Cependant, tandis que je causais avec ces dames, il était visible qu'il se machinait quelque chose. Buisson vint à moi. « Mon cher ami, me dit-il, voici ce qui vient d'être décidé entre ces messieurs : nous vous donnons un bal. – A moi ? – Oui, à vous. – Allons donc, pour quoi faire ? – Attendez ; c'est-à-dire que nous nous chargeons d'obtenir de ces dames qu'elles dansent pour vous. – Comment, pour moi ? où cela ? – Dans un salon. Nos danses de théâtre sont charmantes, vous le croyez du moins ; mais ce sont nos danses de salon qu'il faut voir. – Et je les verrai ? – Laissez-nous faire. – Mon cher Buisson, vous êtes ma providence en ce monde. – Remerciez qui de droit. » Et Buisson démasqua un groupe de jeunes gens vers lequel je m'avançai.

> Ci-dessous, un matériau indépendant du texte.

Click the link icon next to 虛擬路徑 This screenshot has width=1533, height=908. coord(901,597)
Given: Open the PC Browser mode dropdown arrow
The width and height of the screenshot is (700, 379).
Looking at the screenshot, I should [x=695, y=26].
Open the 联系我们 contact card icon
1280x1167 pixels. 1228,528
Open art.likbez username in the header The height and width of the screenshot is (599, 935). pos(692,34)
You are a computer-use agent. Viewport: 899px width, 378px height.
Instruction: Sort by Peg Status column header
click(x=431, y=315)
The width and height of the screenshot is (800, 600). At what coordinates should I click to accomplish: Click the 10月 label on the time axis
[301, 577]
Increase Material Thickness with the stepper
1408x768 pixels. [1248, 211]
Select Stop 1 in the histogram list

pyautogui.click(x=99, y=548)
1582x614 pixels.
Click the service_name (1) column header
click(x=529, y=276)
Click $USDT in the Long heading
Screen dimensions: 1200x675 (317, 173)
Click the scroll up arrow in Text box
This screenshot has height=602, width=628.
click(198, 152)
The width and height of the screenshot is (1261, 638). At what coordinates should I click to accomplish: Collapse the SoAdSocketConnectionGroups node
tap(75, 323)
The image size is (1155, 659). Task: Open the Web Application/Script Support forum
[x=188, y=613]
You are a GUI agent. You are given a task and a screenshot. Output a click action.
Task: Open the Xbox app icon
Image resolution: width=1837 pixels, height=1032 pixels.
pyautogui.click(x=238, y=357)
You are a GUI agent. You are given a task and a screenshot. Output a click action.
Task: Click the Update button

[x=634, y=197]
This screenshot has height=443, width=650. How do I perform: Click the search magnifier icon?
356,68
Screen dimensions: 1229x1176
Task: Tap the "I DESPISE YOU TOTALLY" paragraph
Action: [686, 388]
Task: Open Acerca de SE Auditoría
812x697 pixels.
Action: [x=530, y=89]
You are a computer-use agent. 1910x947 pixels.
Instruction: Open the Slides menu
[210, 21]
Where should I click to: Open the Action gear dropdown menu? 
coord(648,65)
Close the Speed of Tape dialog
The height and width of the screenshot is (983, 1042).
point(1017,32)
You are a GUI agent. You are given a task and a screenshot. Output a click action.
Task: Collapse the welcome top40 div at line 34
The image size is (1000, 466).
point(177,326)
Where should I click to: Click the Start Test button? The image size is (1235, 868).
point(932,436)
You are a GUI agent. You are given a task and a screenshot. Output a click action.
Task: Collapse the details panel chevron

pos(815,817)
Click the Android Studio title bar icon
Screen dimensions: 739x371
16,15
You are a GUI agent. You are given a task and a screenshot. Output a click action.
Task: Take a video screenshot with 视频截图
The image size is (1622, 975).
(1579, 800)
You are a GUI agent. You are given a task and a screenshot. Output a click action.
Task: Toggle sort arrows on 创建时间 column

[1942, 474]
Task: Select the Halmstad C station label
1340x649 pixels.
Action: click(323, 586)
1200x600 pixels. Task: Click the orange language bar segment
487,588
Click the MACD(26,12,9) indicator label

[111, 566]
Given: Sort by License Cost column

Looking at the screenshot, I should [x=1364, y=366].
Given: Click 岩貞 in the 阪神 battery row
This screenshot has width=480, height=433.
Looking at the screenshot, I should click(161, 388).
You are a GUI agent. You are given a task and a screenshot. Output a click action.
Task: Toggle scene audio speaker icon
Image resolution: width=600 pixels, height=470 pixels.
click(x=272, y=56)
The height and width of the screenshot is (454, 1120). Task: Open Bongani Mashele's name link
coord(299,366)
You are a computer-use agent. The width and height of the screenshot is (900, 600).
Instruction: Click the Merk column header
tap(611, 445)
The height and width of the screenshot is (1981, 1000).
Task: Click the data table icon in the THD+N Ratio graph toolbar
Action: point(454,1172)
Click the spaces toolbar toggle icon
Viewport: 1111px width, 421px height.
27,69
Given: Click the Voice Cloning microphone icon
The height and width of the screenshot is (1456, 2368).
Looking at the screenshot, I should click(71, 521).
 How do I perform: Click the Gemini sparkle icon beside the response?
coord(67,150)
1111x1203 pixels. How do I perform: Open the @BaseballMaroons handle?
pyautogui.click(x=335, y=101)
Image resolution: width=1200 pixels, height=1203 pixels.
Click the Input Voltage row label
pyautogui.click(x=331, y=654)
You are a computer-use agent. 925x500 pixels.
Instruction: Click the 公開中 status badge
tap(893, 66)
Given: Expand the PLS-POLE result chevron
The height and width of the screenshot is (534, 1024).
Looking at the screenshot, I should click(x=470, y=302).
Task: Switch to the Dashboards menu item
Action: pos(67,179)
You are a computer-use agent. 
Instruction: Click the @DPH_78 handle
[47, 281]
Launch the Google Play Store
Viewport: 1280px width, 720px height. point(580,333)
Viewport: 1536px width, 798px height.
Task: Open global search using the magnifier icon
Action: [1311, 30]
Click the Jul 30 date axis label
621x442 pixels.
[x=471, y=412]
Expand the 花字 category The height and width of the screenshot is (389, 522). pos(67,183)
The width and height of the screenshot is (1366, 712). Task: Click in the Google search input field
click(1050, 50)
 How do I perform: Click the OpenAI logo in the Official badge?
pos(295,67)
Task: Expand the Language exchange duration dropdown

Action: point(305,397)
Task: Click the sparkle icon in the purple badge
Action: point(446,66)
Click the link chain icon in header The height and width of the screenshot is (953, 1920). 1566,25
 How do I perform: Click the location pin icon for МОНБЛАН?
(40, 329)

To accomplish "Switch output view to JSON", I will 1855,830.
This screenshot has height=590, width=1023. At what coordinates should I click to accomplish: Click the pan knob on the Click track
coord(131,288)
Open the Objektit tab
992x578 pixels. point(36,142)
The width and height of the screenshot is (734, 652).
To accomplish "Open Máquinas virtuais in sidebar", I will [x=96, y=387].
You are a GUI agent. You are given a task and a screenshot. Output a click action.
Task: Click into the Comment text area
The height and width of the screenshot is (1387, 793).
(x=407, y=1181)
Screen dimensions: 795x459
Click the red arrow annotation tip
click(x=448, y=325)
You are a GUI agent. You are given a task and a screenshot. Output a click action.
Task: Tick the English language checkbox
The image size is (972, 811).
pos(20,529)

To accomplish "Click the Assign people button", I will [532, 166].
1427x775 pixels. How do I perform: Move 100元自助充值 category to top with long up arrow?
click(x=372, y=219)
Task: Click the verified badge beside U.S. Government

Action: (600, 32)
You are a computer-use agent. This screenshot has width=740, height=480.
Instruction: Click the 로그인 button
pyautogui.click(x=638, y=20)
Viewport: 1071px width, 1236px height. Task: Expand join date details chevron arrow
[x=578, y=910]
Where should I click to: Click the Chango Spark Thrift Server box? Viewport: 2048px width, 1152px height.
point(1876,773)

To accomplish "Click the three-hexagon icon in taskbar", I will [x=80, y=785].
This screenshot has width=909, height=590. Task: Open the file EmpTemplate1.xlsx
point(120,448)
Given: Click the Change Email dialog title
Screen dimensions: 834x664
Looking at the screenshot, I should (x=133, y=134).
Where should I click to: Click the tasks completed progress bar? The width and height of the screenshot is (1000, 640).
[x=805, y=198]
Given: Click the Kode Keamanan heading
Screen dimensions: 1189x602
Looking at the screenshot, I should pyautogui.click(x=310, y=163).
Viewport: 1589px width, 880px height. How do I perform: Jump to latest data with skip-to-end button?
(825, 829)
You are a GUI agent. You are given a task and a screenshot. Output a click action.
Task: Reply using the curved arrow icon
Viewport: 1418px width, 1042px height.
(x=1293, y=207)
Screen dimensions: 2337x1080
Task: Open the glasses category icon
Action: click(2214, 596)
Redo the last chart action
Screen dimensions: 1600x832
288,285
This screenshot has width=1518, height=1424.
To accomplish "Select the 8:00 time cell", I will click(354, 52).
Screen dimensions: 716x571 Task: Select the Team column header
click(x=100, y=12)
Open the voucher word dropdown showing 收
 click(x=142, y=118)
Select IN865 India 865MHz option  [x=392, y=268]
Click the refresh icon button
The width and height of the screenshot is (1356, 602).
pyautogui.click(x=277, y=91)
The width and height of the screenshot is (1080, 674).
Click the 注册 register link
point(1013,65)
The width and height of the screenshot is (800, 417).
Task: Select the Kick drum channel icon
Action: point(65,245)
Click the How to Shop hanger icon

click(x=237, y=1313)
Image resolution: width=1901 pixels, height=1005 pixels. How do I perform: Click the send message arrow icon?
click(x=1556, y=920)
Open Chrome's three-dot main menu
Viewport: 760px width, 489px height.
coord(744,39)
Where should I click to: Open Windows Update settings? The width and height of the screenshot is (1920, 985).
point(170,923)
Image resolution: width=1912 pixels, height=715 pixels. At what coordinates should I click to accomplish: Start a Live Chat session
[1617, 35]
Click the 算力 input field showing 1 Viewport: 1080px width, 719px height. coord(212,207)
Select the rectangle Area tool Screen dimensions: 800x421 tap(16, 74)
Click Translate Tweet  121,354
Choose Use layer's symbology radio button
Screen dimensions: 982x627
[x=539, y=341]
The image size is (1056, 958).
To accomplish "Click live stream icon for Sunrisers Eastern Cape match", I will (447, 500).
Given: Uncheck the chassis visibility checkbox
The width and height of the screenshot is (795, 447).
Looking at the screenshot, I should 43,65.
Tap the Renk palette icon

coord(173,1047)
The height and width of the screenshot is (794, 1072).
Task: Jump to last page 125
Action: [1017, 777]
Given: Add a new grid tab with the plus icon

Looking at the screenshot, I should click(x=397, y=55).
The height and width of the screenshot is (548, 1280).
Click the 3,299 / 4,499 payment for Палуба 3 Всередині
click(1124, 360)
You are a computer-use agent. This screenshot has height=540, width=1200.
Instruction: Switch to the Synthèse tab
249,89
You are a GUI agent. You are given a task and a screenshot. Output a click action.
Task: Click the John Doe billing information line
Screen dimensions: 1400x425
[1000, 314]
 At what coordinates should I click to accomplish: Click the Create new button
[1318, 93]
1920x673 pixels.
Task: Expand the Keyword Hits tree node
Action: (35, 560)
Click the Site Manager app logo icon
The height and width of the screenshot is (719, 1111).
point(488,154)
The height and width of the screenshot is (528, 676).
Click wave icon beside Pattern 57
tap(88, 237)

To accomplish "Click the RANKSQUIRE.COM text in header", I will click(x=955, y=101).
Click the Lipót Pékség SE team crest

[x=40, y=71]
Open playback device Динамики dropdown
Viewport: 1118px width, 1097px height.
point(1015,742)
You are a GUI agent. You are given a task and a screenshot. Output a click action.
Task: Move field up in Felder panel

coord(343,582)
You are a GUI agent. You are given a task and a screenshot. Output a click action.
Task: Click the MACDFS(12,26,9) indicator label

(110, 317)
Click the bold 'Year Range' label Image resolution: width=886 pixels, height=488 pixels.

C'était en effet chose convenue ; il ne s'agissait plus que d'obtenir l'assentiment de ces dames. Dix minutes après, tout était convenu, arrêté, décidé. Le bal aura lieu demain soir. Anita et Pietra m'ont paru faire quelques difficultés, mais enfin elles ont consenti. Quant à Carmen, au premier mot qui lui a été dit du projet, elle a sauté au cou de sa mère et l'a embrassée. Nous aurons donc demain soir un bal composé d'Anita, de Pietra et de Carmen, en femmes, et de tous les jeunes gens de la ville, plus nous, en hommes. J'ai demandé entrée pour Montherot, Nugeac et Saint-Prix ; la faveur m'a été à l'instant même gracieusement accordée. J'ai aussi parlé d'un fils et d'un Desbarolles, qui se retrouveraient peut-être d'ici là ; il est convenu que, s'ils se retrouvent, ils seront de la fête.
Je ne sais, madame, si les Sévillans sont pour tout le monde ce qu'ils ont été pour moi depuis mon arrivée : alors ce sont les meilleurs fils du monde.
J'ai été en descendant de la scène faire visite à monsieur le comte de Aguila dans sa loge, où j'étais visiblement attendu ; le comte y était avec sa femme et la soeur de sa femme. Je m'y présentai avec quelque inquiétude ; je craignais que ces dames ne parlassent point français, et mon espagnol à moi est si loin d'être irréprochable, que je ne le hasarde qu'avec une extrême circonspection. Je fus fort agréablement surpris : la soeur de la comtesse me fit les honneurs de la loge dans un français que j'eusse remarqué même à Paris. J'interrogeai et j'appris qu'elle était depuis trois semaines seulement arrivée à Séville : elle sortait du Sacré-Coeur.
On jouait une saynète. Les acteurs andalous, qui jouent fort mal les pièces de Scribe, dont se compose le fond de leur répertoire, jouent à ravir les plaisanteries nationales qu'on appelle saynètes. Je savais cela, aussi j'avais composé mon spectacle de deux saynètes et de je ne sais combien de danses. Le spectacle dura jusqu'à près de minuit. La salle était comble. Le directeur voulut bien m'attribuer cette heureuse influence sur la recette, et m'invita à revenir le surlendemain. Le théâtre de Séville ne joue que quatre fois par semaine. C'était me mettre dans l'impossibilité de refuser, aussi j'acceptai. La journée de demain est tellement prise, madame, que je ne sais si j'aurai le temps de vous écrire.